=== EXTRACTED ENTRIES ===

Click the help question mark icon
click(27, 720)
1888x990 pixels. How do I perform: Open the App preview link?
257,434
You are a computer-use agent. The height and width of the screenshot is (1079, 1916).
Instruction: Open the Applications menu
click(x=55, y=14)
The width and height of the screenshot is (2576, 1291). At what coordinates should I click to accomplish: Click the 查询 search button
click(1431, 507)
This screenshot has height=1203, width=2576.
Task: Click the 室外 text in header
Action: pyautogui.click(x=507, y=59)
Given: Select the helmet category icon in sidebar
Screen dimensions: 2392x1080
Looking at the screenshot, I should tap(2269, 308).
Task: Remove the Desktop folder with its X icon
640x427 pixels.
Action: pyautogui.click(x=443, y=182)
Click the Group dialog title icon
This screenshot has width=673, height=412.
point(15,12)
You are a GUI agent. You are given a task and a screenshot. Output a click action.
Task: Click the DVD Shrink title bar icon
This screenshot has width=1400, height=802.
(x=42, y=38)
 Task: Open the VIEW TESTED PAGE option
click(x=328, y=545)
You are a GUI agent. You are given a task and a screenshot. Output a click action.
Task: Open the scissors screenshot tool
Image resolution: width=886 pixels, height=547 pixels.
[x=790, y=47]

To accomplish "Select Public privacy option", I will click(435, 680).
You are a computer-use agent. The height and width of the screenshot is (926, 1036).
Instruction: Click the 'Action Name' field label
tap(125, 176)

===

SHORT PROBLEM | Rewrite everything from the start of the items down to the line containing "click(x=328, y=545)", both ends included, replacing "icon" with "symbol" and leaving everything else unchanged.

FINAL RESULT |
Click the help question mark symbol
click(27, 720)
1888x990 pixels. How do I perform: Open the App preview link?
257,434
You are a computer-use agent. The height and width of the screenshot is (1079, 1916).
Instruction: Open the Applications menu
click(x=55, y=14)
The width and height of the screenshot is (2576, 1291). At what coordinates should I click to accomplish: Click the 查询 search button
click(1431, 507)
This screenshot has height=1203, width=2576.
Task: Click the 室外 text in header
Action: pyautogui.click(x=507, y=59)
Given: Select the helmet category symbol in sidebar
Screen dimensions: 2392x1080
Looking at the screenshot, I should tap(2269, 308).
Task: Remove the Desktop folder with its X symbol
640x427 pixels.
Action: pyautogui.click(x=443, y=182)
Click the Group dialog title symbol
This screenshot has width=673, height=412.
point(15,12)
You are a GUI agent. You are given a task and a screenshot. Output a click action.
Task: Click the DVD Shrink title bar symbol
This screenshot has width=1400, height=802.
(x=42, y=38)
 Task: Open the VIEW TESTED PAGE option
click(x=328, y=545)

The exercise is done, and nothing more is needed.